Conscious cadaver is the only known achaea to cause infection (its cell wall lacks peptodyclycan). It has three defining features, the first of which I have already mentioned. The second feature is its abilitiy to withstand conditions even tardigrades cannot withstand. Its last defining feature is a unique enzyme it uses to disable any and all immune cells, known as Infirmitatase. This enzyme also affects the nervous system, completely paralyzing the infected individual. With the immune system disabled and the victim completely paralyzed, the body begins go into rigor mortis. The victim is completley helpless as they rot. Sometimes, the victims regains control, only to scream in pain and relapse into a death-like "sleep"
While "conscious while rotting" is a pretty good body horror trope, I don't really feel that it is enough to carry an article alone, even with a half-believable scientific explanation attached.
Why? Because it merely reads as one-step further locked-in syndrome.
That's like saying the zombie virus is a step up from rabies…
In a way, it is, which is why "ultra-rabies" was the flavor of the year "scientific" zombie explanation a few years ago. And that's also why zombie movies are rarely focus on the zombies themselves but rather on the survivors of a zombie plague/attack and the effects of that on human society. Not to say that there are no great zombie-centric pieces of fiction, but they are in the minority.
With no further information presented, I am assuming you are just going to focus on the body horror alone. It's not bad body horror, but really doesn't make me care about the article beyond other articles that have used the trope already. Can you give it an unique twist that sets it apart from others? If you can, go ahead. But otherwise, expect reception will be neutral at best.
Quite the contrary! I intend to approach it as an unfortunate side-effect to a peculiar micro-organism or virus, haven't really decided. I am not focusing on the body horror. I am focusing on its astounding complexity and efficiency.

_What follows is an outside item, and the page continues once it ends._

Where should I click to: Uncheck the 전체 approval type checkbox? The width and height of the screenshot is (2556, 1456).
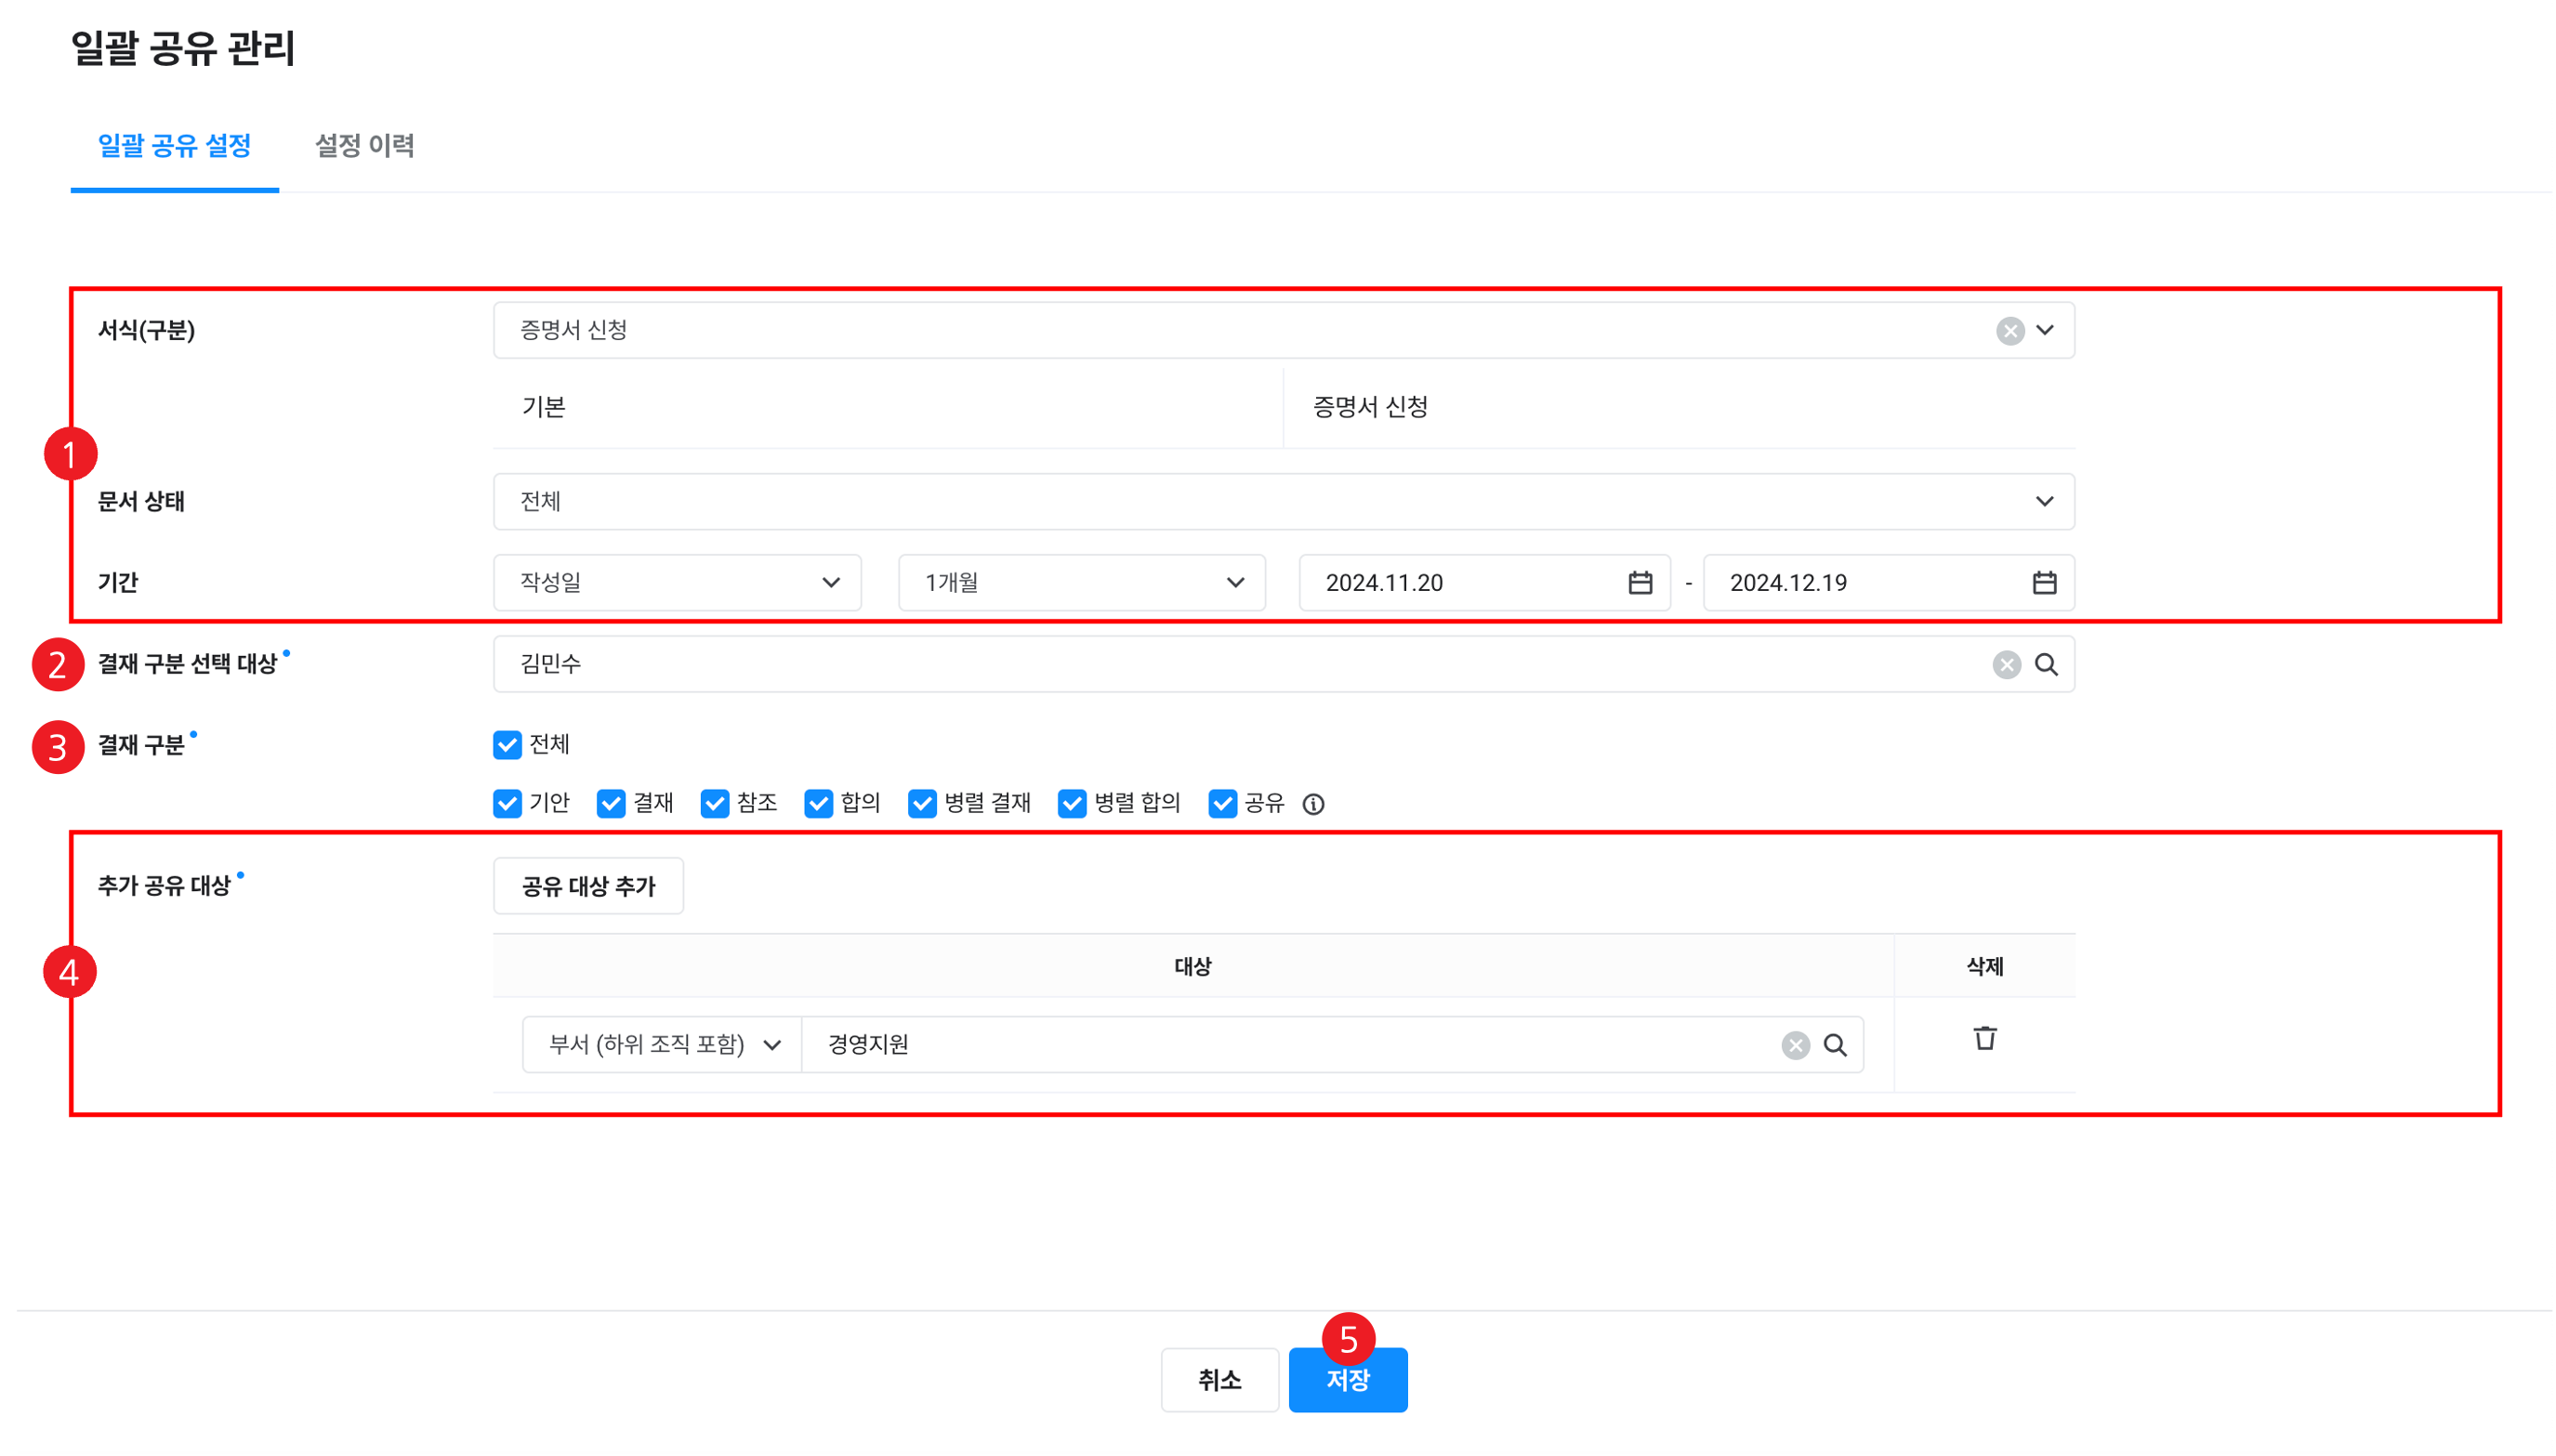(507, 745)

Nutellakinesis, instead of making an entire new thread for an updated version of the same idea, you can edit your previous post using the "edit" function under the "options" tab to the lower right of every comment. Making a new thread every time you edit an idea isn't necessary (compared to draft threads that have already gotten multiple reviews) and can spam up the forums.
There was only one reply to your other thread; I've locked it and posted a link to this new thread. Please keep one thread for each idea you wish to discuss.